• STATED PROBLEM: Count the lines in the listing below that contain the string "column", treating uppercase and lowercase letters as different. Reply with the number alone.

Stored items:
──────────────────────────────

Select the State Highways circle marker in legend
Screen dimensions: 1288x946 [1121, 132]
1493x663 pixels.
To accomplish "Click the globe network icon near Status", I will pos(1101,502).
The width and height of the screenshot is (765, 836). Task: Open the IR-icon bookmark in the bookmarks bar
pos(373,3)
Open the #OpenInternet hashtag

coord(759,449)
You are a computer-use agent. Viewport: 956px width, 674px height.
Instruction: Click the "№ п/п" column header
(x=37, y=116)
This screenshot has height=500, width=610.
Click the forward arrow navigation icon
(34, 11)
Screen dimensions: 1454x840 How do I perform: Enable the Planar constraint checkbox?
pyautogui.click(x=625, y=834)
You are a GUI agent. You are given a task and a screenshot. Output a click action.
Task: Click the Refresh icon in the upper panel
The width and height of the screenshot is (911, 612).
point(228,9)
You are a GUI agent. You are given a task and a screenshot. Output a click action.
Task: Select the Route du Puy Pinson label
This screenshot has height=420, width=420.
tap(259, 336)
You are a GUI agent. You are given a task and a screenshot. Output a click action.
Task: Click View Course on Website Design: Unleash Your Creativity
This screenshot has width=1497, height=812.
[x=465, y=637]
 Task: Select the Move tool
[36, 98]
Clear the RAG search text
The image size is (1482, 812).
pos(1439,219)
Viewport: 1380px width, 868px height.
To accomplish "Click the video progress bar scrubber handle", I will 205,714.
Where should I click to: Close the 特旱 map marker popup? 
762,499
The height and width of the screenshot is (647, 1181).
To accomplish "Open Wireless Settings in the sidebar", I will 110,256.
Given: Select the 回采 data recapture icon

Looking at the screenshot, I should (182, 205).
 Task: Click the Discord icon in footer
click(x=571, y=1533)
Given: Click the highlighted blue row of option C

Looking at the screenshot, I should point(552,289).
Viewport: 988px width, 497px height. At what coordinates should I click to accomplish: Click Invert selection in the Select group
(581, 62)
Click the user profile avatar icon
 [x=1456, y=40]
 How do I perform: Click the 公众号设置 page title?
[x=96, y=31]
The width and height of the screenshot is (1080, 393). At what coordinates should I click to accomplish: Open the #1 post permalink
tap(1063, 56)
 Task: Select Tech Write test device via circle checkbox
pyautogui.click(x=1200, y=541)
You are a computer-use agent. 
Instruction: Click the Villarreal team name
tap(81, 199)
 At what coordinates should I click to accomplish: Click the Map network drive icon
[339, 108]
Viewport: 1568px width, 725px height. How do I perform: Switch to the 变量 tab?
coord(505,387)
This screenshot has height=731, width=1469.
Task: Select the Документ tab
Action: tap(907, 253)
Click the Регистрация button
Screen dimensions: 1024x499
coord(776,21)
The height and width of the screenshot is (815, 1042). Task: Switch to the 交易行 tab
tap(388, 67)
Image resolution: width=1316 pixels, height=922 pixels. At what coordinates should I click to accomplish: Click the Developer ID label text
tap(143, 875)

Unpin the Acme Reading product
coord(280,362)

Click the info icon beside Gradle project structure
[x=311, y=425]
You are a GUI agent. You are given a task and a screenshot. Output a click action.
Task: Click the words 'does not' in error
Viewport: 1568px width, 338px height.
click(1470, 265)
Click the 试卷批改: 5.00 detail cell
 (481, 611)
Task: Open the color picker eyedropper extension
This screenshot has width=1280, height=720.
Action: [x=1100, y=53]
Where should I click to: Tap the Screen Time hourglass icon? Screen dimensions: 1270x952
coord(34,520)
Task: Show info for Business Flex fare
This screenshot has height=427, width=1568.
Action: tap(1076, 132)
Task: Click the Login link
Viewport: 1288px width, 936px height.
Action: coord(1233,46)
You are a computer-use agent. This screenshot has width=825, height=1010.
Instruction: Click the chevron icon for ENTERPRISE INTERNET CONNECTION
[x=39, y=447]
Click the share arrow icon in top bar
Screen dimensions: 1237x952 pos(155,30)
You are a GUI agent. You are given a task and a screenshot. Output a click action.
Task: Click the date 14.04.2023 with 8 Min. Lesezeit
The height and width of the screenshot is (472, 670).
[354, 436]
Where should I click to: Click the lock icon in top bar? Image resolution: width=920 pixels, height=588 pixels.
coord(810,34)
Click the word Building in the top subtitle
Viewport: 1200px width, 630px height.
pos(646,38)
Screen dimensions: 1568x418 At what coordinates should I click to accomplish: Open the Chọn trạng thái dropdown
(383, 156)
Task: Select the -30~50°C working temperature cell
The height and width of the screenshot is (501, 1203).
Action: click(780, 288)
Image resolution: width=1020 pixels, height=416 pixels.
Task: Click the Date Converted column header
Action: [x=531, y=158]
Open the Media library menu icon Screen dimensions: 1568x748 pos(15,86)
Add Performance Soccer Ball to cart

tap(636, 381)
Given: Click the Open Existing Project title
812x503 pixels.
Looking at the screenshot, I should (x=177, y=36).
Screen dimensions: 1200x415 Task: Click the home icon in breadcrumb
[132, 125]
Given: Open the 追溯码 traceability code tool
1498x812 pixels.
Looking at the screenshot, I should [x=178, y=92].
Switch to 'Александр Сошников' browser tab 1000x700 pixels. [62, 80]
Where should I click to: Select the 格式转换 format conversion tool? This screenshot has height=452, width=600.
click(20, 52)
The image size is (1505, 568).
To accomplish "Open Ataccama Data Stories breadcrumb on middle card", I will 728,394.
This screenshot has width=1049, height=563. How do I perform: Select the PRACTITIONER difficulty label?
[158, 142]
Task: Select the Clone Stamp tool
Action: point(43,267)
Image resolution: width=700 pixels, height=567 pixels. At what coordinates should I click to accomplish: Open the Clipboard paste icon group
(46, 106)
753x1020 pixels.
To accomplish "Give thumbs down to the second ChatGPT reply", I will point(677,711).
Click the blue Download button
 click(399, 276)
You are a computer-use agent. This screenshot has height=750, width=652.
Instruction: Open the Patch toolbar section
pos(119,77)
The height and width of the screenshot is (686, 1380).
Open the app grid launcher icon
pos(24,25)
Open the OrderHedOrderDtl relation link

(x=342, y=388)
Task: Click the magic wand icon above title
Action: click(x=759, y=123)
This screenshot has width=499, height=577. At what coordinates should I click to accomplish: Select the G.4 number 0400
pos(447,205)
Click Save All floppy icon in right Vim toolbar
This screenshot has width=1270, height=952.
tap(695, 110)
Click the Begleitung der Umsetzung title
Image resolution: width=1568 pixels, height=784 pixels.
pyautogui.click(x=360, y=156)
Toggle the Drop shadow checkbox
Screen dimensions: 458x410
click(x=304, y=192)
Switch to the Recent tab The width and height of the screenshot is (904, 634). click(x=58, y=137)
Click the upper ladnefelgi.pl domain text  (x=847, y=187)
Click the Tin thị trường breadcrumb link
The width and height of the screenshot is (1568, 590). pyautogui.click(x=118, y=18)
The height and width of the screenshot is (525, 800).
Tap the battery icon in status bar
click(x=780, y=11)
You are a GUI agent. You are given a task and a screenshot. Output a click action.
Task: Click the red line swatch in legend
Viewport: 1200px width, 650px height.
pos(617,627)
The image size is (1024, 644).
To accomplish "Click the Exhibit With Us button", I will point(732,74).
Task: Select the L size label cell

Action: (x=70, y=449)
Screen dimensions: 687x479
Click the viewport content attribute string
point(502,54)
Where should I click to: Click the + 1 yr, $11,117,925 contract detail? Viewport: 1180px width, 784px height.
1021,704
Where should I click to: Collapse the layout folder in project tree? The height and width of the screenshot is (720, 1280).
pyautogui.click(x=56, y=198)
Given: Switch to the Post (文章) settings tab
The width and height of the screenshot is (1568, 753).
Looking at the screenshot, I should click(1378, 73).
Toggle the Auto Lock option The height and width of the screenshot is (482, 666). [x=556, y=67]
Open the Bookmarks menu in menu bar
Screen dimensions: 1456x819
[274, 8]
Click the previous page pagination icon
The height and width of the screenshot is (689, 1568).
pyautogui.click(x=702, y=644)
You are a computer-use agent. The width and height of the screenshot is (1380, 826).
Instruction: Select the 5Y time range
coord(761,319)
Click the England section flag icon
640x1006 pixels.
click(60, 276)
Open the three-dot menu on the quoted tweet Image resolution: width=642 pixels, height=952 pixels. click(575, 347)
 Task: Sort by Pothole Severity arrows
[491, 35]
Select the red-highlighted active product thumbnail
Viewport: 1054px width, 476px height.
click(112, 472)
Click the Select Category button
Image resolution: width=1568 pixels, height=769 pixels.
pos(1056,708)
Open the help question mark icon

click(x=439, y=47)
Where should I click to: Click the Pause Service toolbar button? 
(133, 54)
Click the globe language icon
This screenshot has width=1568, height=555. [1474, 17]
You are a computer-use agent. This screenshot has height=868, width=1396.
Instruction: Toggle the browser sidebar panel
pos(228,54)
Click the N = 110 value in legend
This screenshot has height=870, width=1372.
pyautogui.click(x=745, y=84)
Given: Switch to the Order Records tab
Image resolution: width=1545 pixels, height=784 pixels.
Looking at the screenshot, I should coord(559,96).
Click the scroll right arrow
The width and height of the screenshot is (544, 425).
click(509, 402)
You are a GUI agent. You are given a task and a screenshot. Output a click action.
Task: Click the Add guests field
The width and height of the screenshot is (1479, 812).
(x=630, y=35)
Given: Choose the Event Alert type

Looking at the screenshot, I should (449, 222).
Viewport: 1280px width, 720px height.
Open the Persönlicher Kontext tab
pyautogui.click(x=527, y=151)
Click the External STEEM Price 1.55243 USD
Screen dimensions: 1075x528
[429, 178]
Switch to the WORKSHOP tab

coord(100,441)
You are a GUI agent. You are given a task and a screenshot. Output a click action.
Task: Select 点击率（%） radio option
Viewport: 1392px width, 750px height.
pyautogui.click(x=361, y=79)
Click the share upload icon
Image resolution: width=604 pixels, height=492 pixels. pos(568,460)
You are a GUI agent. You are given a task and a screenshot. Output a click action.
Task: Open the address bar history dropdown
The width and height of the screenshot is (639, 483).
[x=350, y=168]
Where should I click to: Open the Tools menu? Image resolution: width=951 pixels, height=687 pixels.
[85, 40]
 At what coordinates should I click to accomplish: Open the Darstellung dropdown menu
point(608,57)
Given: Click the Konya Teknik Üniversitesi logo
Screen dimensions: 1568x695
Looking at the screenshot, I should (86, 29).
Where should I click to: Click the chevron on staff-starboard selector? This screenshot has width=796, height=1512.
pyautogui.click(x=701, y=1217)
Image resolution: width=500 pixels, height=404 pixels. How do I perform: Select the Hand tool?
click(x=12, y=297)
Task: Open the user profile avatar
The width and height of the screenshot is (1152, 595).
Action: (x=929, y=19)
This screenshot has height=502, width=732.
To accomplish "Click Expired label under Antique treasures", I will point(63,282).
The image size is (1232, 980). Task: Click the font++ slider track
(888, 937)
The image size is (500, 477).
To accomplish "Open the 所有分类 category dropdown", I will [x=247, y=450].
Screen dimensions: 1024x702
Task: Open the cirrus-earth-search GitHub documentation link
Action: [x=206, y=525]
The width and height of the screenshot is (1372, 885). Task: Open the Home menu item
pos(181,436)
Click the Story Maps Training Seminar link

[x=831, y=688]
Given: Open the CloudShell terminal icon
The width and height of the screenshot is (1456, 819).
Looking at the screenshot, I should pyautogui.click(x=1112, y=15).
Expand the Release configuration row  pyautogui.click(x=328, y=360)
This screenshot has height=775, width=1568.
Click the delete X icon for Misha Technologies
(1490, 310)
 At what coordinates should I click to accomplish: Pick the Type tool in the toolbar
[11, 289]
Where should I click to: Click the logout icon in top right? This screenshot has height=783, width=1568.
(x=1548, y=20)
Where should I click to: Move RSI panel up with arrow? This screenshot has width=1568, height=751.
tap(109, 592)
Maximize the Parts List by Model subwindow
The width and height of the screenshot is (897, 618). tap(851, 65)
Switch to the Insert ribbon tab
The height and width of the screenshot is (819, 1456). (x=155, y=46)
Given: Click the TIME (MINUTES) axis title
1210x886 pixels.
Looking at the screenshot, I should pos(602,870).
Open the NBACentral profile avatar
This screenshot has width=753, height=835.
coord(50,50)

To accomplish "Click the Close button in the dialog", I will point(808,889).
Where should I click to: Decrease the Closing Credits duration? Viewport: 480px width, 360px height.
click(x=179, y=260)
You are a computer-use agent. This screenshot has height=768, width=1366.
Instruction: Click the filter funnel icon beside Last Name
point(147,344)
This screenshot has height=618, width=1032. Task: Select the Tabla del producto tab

──────────────────────────────

• ANSWER: 2